Lake Erie contains about 4.8 x 10^17 grams of fresh water. Assume that the lake has frozen solid and that the ice starts off at -3 C. How much energy would the lake need to absorb from the Sun to cause it to evaporate completely?
Each gram of water will require 721.5 calories to heat up, melt and evaporate. That equals 3109 joules. Multiply that by the mass of water in the lake.
(724.4c)(4.8 x 10^17) = 3.46 ^20
To calculate the amount of energy the lake would need to absorb from the Sun to evaporate completely, we need to multiply the specific heat capacity of water by the mass of water in the lake.
The specific heat capacity of water is approximately 4.18 J/g°C (joules per gram per degree Celsius). The lake contains about 4.8 x 10^17 grams of fresh water.
First, we need to convert the mass of water from grams to joules.
Mass of water = 4.8 x 10^17 grams
Specific heat capacity of water = 4.18 J/g°C
Using the specific heat capacity, we can calculate the energy required to heat up the ice to 0°C:
Energy to heat up ice = (Mass of water) x (Specific heat capacity) x (Change in temperature)
= (4.8 x 10^17 g) x (4.18 J/g°C) x (0 - (-3) °C)
= (4.8 x 10^17 g) x (4.18 J/g°C) x (3°C)
= 5.034 x 10^18 J
Next, we calculate the energy required to melt the ice:
Energy to melt ice = (Mass of water) x (Heat of fusion)

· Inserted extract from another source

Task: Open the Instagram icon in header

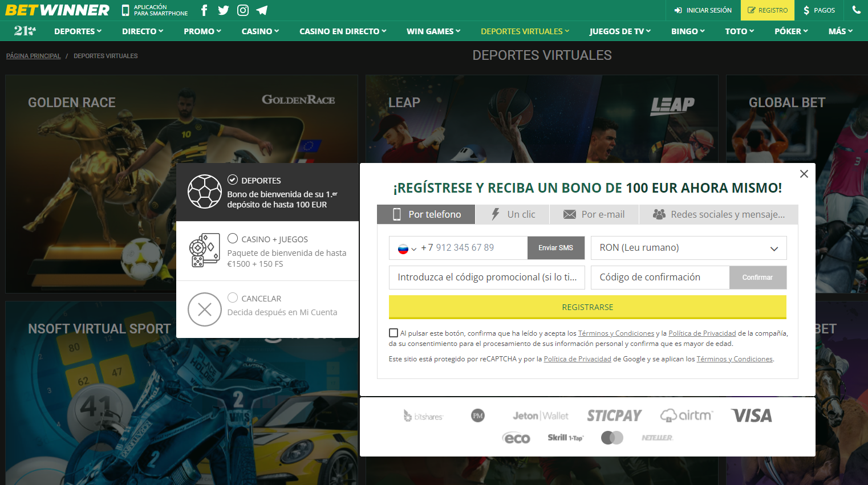Action: 243,10
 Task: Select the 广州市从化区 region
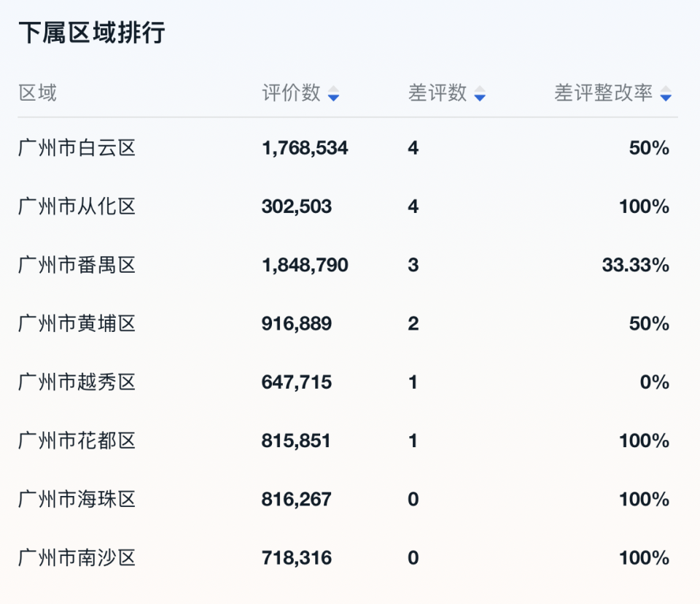(77, 206)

= (4.8 x 10^17 g) x (334 J/g)
= 1.6032 x 10^20 J
Lastly, we calculate the energy required to evaporate the liquid water:
Energy to evaporate water = (Mass of water) x (Heat of vaporization)
= (4.8 x 10^17 g) x (2260 J/g)
= 1.0848 x 10^21 J
Adding up the energy required to heat up, melt, and evaporate the ice:
Total energy = Energy to heat up ice + Energy to melt ice + Energy to evaporate water
Total energy = 5.034 x 10^18 J + 1.6032 x 10^20 J + 1.0848 x 10^21 J
= 1.2461 x 10^21 J
Therefore, the lake would need to absorb about 1.2461 x 10^21 joules of energy from the Sun to cause it to evaporate completely.